Exercise objective: Repeat all of the data below word for word, keeping no images.

########

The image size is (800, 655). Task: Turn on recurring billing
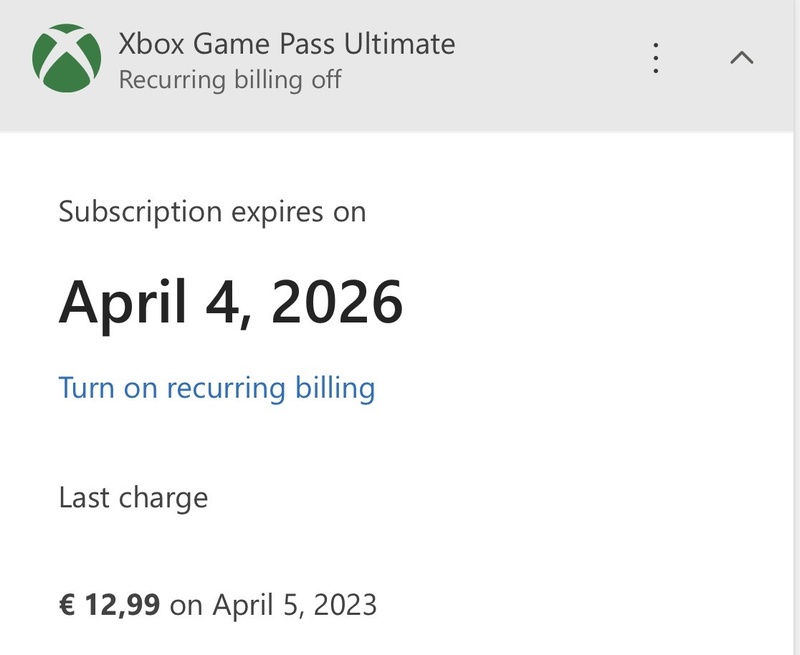coord(216,387)
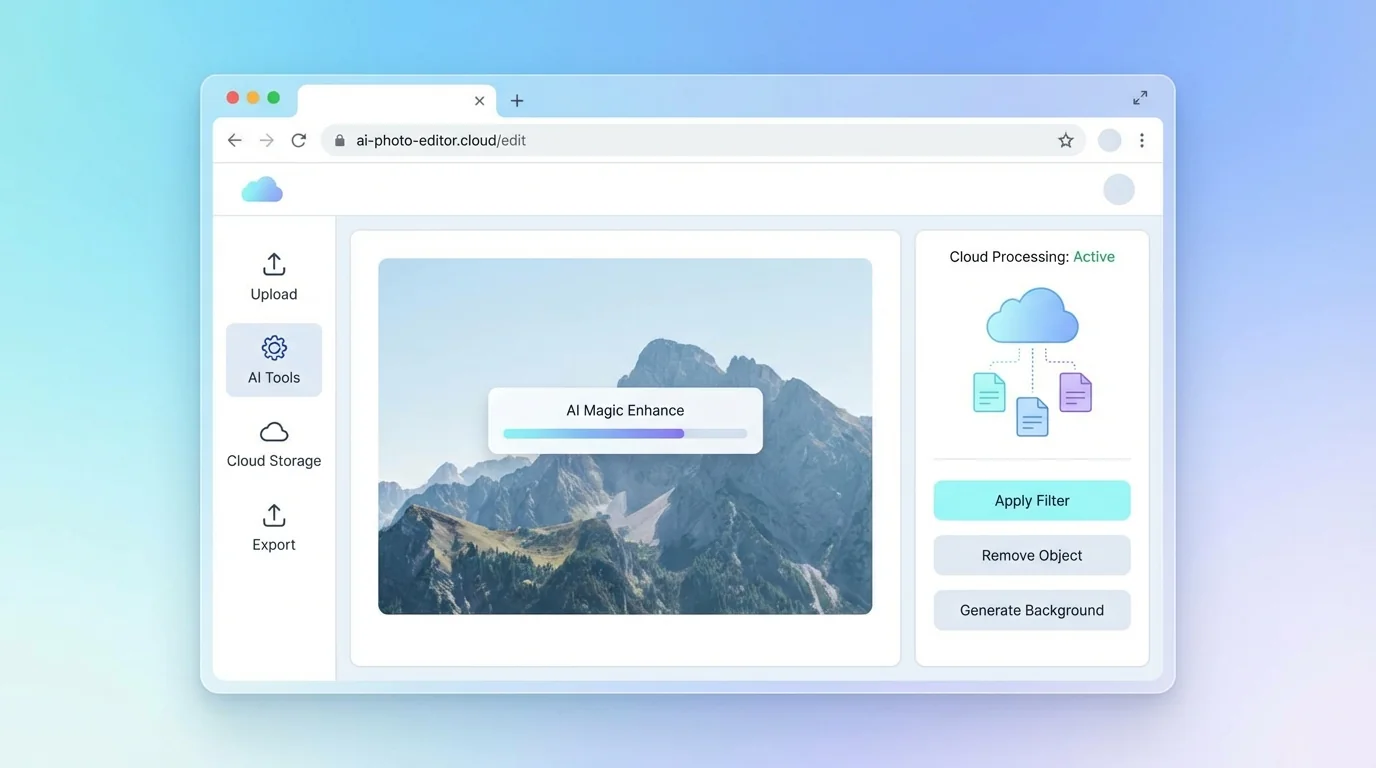Screen dimensions: 1376x768
Task: Click the Export icon in sidebar
Action: click(x=274, y=516)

########

Reply to the exercise:
The image size is (800, 655). Task: Turn on recurring billing
coord(216,387)
Screen dimensions: 1376x768
Task: Click the Export icon in sidebar
Action: click(x=274, y=516)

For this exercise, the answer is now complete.